In its nod to nostalgia, WNKA also acknowledges the expectations that come with adulthood. Expectations that, the multi-hyphenate finds, are harsh and unforgiving.
“I miss the space you have as a kid — the space to imagine, to develop, the space to be. As an adult, you have to take on the identity of survival. Being an adult, there are certain things you can't get away with. Ultimately, I miss the freedom associated with being a kid,” he admitted.
Nevertheless, like a shifting raincloud blotting out the sun, the childhood freedom that Siriboe remembers was structured around the dog days of primary and secondary education.
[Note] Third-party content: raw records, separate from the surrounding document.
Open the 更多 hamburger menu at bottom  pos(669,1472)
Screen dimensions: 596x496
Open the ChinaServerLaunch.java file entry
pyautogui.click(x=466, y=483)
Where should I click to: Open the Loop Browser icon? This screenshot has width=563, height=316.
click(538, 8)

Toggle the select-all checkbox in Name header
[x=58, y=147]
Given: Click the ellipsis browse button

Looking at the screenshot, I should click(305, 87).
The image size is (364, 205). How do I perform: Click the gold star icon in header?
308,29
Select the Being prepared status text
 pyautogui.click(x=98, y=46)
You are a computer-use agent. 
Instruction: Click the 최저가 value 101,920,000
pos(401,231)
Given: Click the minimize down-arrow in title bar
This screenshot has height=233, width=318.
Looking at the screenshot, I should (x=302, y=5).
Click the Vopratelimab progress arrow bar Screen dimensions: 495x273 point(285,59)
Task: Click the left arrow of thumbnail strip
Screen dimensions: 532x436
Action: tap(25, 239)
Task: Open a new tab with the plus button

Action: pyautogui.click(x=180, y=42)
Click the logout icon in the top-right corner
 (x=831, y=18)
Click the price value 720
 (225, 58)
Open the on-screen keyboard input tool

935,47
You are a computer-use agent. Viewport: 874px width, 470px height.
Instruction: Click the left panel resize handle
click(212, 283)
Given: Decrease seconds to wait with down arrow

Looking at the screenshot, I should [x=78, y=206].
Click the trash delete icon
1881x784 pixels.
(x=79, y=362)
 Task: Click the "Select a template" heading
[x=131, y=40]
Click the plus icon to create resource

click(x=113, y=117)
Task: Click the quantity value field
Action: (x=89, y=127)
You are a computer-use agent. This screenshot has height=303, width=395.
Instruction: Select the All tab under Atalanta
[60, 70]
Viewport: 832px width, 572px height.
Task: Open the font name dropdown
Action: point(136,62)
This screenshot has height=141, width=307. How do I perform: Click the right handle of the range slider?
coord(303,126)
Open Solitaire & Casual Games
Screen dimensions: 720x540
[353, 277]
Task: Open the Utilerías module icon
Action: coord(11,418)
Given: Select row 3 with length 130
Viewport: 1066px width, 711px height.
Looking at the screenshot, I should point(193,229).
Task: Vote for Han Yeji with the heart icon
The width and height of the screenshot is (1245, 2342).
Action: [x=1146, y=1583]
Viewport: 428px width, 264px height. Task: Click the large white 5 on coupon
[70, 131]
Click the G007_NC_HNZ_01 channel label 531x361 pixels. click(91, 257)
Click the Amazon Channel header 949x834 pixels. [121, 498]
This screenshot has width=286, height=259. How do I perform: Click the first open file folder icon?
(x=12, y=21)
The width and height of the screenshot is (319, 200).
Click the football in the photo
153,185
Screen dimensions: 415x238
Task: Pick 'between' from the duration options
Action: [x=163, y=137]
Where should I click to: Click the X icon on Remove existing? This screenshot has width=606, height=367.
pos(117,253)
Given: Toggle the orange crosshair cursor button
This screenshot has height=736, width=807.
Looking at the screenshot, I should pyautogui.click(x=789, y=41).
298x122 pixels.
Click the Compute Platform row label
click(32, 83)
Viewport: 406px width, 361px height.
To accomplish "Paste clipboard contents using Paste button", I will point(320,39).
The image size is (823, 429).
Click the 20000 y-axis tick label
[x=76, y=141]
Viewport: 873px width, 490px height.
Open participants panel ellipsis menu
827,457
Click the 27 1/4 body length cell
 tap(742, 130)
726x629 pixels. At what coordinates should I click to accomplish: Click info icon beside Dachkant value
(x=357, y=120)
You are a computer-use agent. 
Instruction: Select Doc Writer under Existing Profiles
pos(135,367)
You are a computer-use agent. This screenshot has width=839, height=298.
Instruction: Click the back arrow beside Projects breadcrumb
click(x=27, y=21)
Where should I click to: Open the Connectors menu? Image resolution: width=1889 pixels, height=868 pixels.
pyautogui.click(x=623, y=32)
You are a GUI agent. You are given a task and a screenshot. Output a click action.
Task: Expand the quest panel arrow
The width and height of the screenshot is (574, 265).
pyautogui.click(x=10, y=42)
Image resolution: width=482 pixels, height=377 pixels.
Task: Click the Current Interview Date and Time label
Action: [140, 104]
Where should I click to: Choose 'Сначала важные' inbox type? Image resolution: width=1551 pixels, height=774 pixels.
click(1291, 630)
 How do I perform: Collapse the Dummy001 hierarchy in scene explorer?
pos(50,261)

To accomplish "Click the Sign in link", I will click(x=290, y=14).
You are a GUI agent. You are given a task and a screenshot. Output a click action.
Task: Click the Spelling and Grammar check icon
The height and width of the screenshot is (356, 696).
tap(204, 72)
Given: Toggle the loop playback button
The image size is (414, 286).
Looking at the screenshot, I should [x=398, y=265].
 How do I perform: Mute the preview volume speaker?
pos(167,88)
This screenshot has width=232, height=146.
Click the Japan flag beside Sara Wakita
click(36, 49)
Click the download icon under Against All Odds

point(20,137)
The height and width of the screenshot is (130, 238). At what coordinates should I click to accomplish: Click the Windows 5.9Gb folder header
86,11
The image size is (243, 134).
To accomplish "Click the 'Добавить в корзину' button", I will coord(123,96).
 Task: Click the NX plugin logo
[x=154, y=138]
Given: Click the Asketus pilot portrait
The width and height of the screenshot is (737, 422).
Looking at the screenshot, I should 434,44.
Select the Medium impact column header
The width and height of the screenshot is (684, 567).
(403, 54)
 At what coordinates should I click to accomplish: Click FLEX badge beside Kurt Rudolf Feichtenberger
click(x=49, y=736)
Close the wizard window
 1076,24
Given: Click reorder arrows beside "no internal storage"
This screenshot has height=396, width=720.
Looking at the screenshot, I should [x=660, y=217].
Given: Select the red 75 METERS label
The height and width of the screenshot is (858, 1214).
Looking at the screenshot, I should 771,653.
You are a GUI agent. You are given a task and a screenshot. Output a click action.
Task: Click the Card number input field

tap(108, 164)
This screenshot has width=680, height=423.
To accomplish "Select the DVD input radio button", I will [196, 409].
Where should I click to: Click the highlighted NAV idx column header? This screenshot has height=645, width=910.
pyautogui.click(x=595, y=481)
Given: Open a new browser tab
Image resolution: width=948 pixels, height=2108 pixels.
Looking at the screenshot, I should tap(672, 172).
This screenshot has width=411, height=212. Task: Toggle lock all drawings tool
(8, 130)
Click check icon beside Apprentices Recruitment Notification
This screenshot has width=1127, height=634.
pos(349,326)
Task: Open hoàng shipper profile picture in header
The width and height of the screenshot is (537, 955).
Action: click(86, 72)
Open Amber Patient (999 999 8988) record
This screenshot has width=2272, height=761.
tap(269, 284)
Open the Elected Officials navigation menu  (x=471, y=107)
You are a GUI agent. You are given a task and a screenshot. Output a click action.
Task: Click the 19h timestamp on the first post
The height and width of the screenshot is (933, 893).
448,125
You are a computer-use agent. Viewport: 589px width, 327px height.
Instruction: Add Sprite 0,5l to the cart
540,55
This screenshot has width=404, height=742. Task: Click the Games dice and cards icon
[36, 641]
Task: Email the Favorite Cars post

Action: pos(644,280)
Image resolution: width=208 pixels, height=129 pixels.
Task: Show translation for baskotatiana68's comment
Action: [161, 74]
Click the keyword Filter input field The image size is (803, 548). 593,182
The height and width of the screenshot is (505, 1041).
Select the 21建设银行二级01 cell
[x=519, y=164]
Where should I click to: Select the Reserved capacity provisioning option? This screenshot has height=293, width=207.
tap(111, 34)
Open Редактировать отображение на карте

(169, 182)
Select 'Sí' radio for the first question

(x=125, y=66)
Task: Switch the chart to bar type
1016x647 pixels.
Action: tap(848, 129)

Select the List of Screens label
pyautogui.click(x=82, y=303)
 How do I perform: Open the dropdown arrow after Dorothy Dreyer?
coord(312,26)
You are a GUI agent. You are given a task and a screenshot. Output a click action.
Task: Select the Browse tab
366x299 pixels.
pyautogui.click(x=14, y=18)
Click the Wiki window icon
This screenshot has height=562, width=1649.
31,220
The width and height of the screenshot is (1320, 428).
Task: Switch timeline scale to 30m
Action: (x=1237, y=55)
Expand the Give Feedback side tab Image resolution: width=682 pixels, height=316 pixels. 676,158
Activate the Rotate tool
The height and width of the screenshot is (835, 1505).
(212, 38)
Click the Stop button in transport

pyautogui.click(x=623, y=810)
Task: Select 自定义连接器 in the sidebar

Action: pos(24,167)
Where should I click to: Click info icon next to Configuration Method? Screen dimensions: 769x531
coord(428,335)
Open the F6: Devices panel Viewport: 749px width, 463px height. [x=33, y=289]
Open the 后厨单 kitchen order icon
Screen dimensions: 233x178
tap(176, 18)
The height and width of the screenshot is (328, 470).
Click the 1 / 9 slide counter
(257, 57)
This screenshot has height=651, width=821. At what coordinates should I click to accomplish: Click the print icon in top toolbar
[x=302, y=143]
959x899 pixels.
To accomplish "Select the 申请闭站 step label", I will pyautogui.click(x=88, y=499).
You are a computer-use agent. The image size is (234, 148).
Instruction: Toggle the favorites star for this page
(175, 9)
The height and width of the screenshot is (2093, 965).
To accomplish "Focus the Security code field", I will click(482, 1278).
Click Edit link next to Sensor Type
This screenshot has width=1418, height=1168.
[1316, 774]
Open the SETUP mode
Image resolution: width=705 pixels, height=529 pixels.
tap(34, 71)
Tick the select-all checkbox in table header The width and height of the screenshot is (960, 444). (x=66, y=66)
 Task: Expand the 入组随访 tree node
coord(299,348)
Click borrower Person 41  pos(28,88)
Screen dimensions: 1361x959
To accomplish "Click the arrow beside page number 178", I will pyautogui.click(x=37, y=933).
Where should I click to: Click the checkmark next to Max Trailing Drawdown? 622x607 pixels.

“Everybody takes the world so seriously. In school, nobody tells you it’s really a game,” Siriboe told Blavity. “I wish they actually taught classes in school about tapping into the game of society, and about how to process emotions — just the process of being a human. There are a lot of serious elements to life, but there is also the reality that it's generated. This society is something someone created."
With WKNA, Siriboe says he also hopes to reimagine education in a way that speaks more authentically to kids’ holistic development.
“I don’t think kids are too young to know the truth. There are things I wish I had a 10, 15 year head start on," he continued.
"Our main goal as a platform is to illuminate education,” he explained of WKNA. "Being young, we all sat through school and they would teach us things, but I never felt fully represented by that education. We want to be able to teach kids what they want to know. ‘Education’ always sounds boring, it sounds dry. How do we reinvent or re-imagine that space? We want to teach kids about history and the future and all the moments that brought us to this point.”
Scrolling through the timeline of his youth, Siriboe confesses, he most enjoys seeing his own evolution, marked by the ever-changing world that raised him.
“There are a lot of important moments for me, especially Twitter, Instagram and Uber’s inception. I always remember my mom saying ‘Don't get in the car with strangers,' and then a few years later, there's a whole app for it," he reflects. "Before Airbnb, it was: ‘Don’t just be staying at people’s houses,’ we all know hotels are safe and traditional, and then they created a whole app for staying at other people’s houses. So, just seeing how the digital revolution has combined with my personal evolution is interesting to look at, and actually being able to track it, too.”